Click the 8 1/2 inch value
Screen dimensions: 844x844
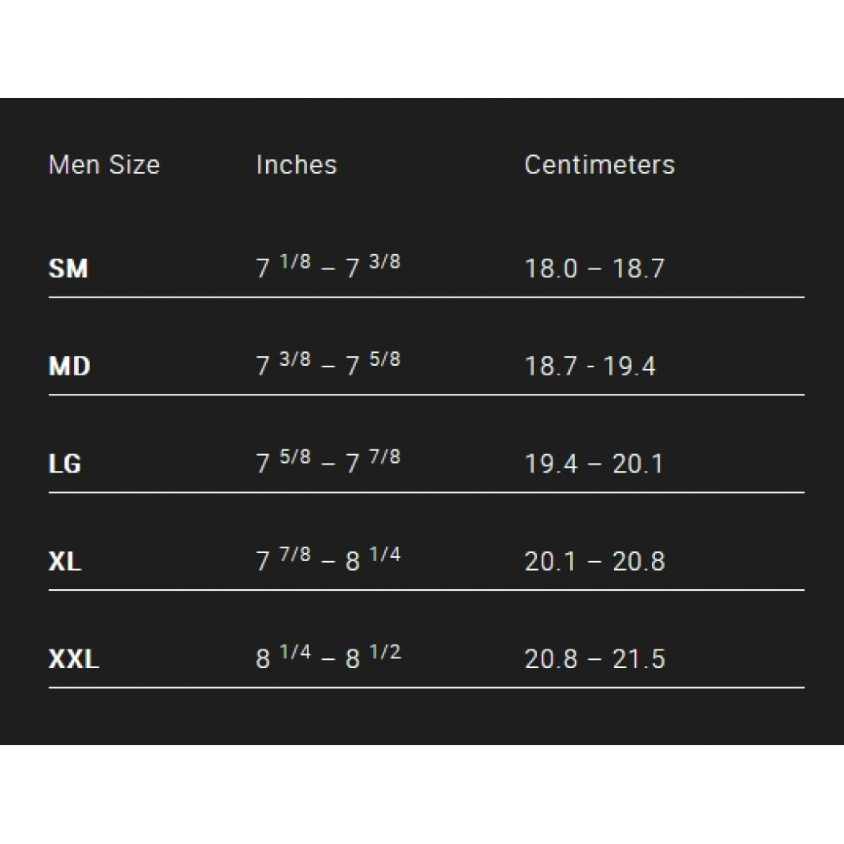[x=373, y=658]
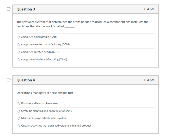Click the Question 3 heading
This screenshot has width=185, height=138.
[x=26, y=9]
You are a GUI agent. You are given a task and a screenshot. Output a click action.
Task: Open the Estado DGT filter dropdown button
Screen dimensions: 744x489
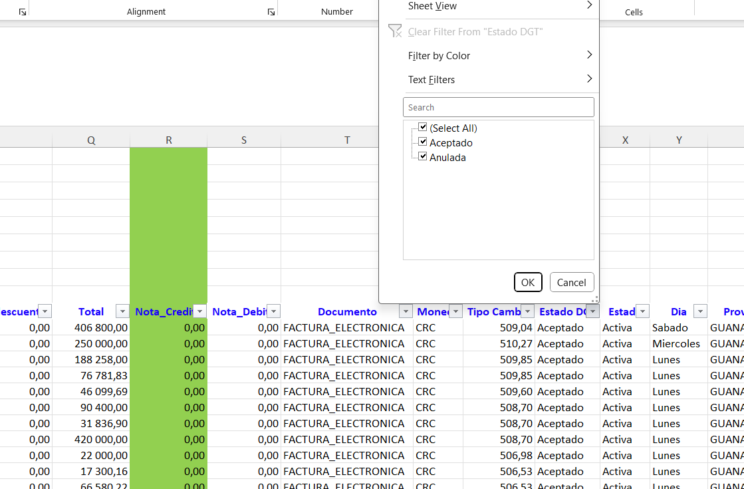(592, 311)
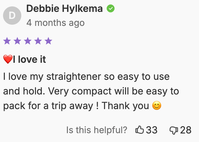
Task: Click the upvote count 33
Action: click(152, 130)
========================================================================
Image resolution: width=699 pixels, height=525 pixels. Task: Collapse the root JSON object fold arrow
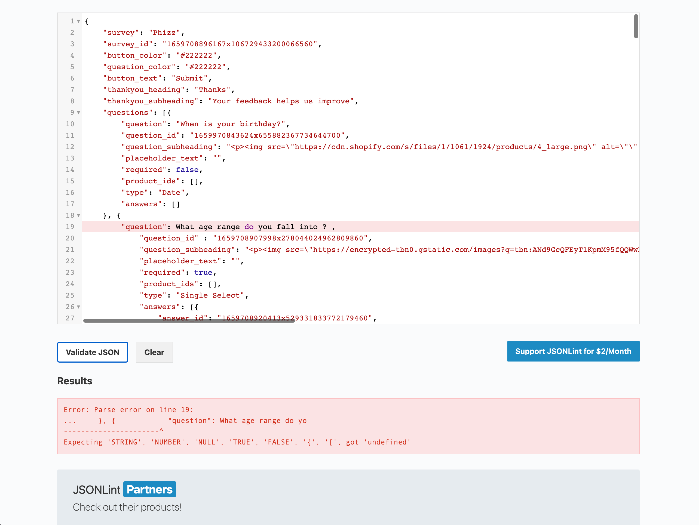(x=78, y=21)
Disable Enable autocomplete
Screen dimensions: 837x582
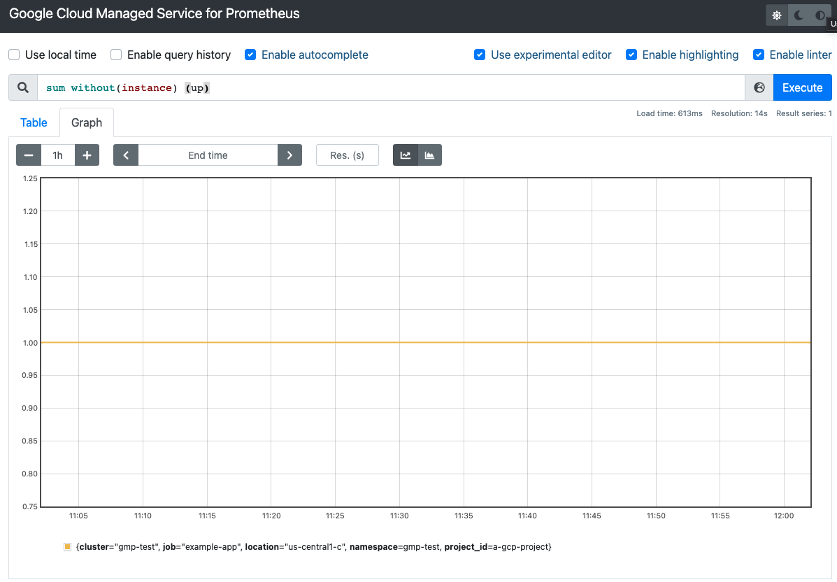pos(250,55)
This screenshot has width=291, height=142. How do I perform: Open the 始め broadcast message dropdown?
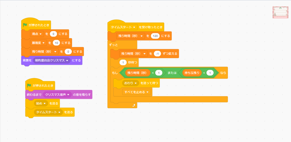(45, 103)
========================================================================
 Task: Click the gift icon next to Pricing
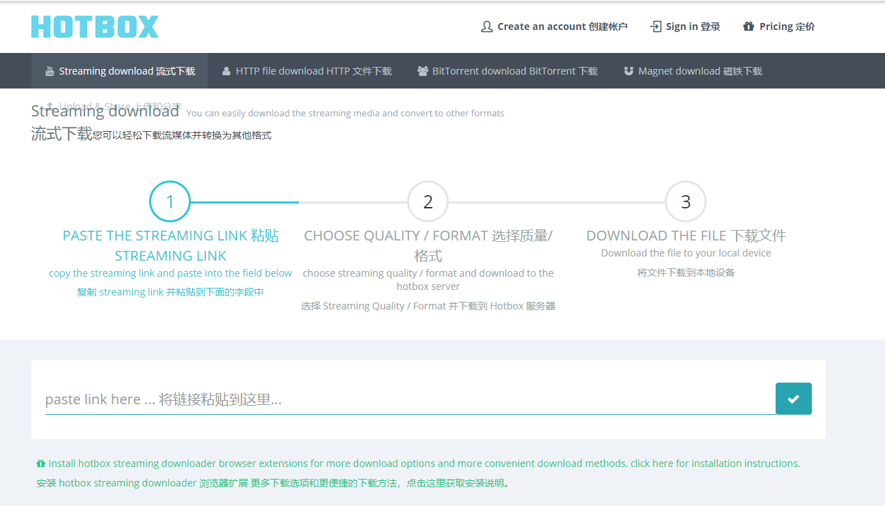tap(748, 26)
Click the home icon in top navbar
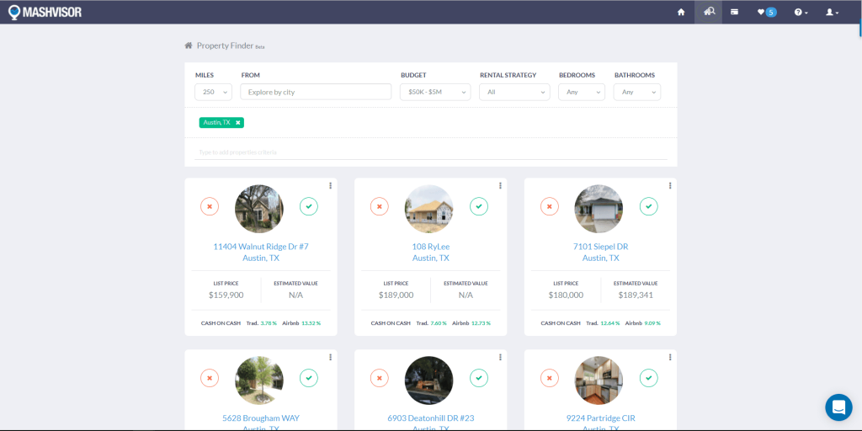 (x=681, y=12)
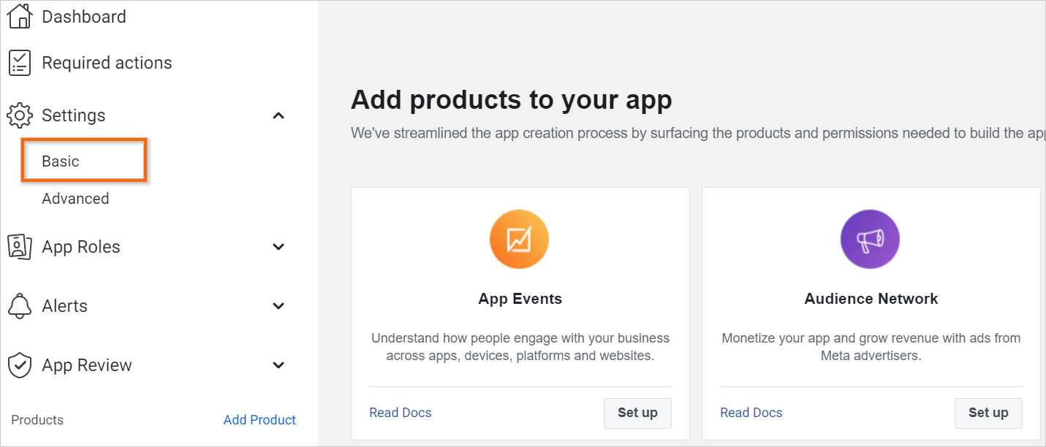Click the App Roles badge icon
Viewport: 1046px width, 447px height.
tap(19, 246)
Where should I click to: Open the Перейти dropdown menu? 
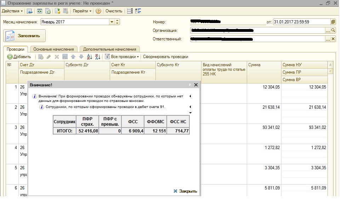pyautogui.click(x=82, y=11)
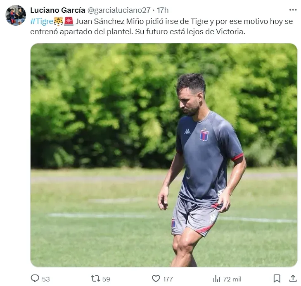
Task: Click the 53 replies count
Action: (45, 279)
========================================================================
Rewrite the rows above as a JSON list of strings, one string per line, starting at the line that contains "Task: Click the gift icon next to Pricing" and ending after the line that contains "Action: (45, 279)", and skip any blank lines. Leave the pictures out of the list.

◆ ANSWER:
[
  " Task: Click the gift icon next to Pricing",
  "tap(748, 26)",
  "Click the home icon in top navbar",
  " (x=681, y=12)",
  "Click the App Roles badge icon",
  "Viewport: 1046px width, 447px height.",
  "tap(19, 246)",
  "Where should I click to: Open the Перейти dropdown menu? ",
  "pyautogui.click(x=82, y=11)",
  "Task: Click the 53 replies count",
  "Action: (45, 279)"
]